Records for the task:
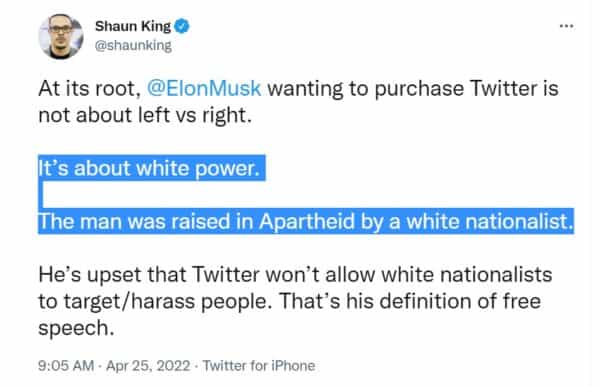Click the text "He's upset that Twitter"
This screenshot has height=387, width=600.
(x=149, y=274)
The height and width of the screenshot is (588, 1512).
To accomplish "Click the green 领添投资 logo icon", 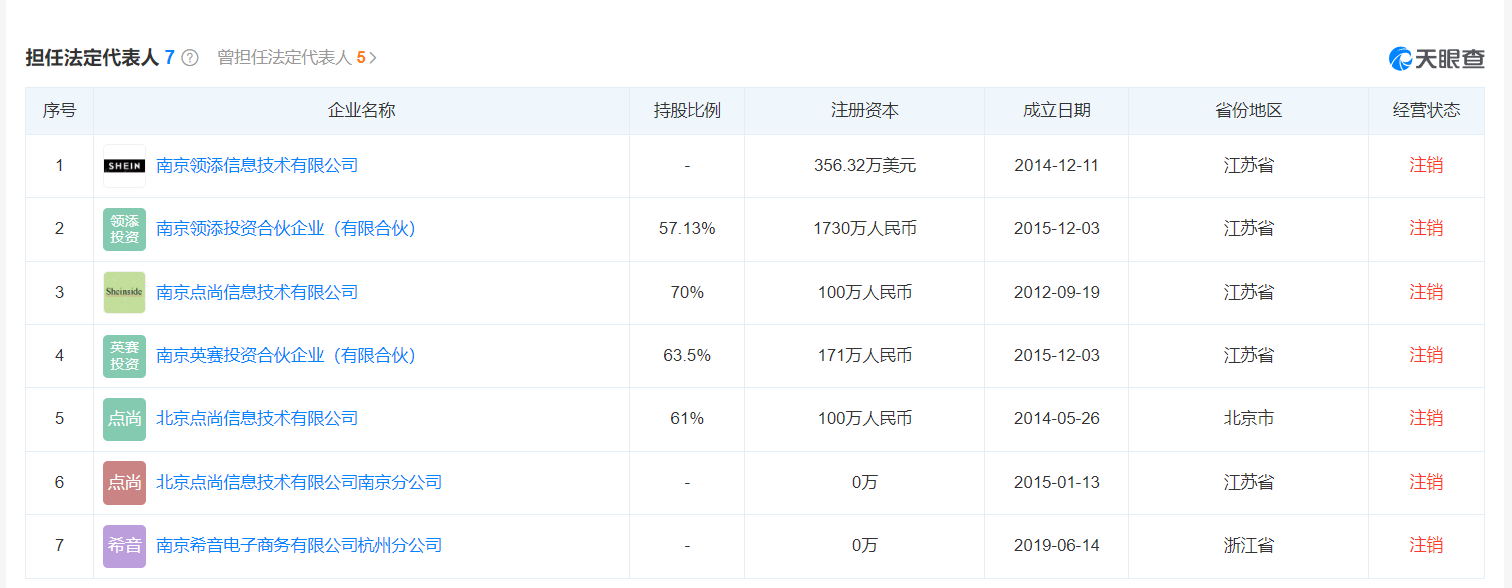I will (124, 229).
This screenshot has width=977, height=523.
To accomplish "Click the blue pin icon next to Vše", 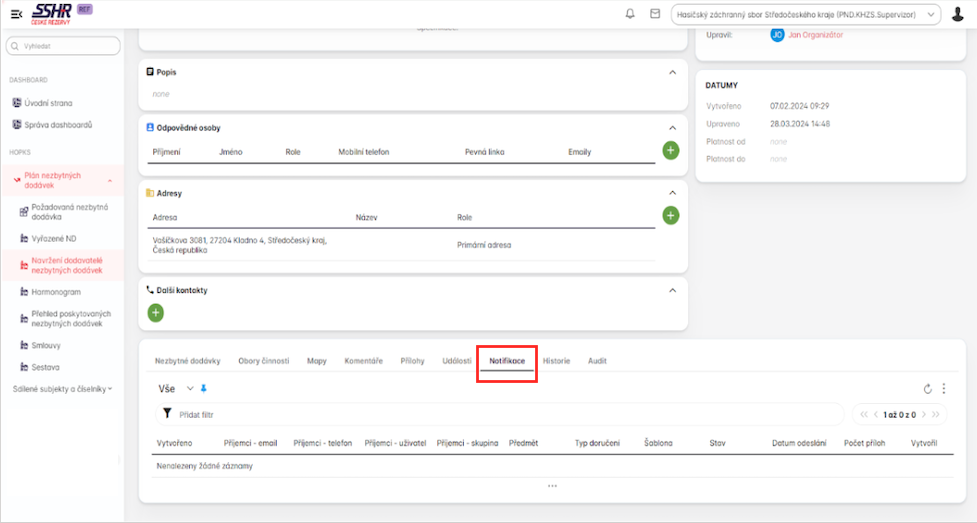I will coord(204,388).
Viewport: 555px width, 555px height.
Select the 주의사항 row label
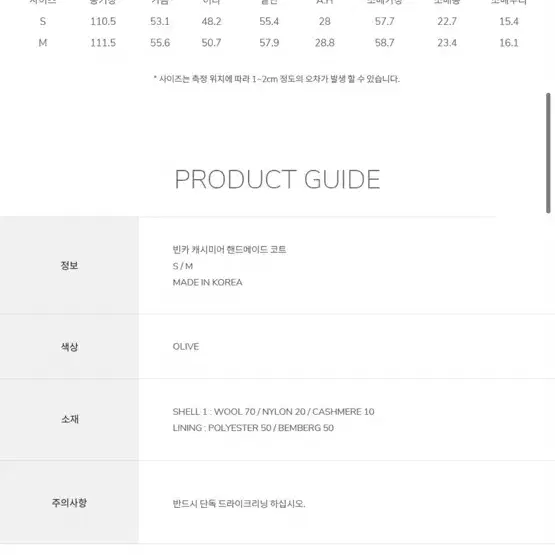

Directions: Transcribe exactly the lines above, running from the one that contains "Viewport: 555px width, 555px height." through the final line of the listing, and skip every picture.

Completed exercise:
Viewport: 555px width, 555px height.
Select the 주의사항 row label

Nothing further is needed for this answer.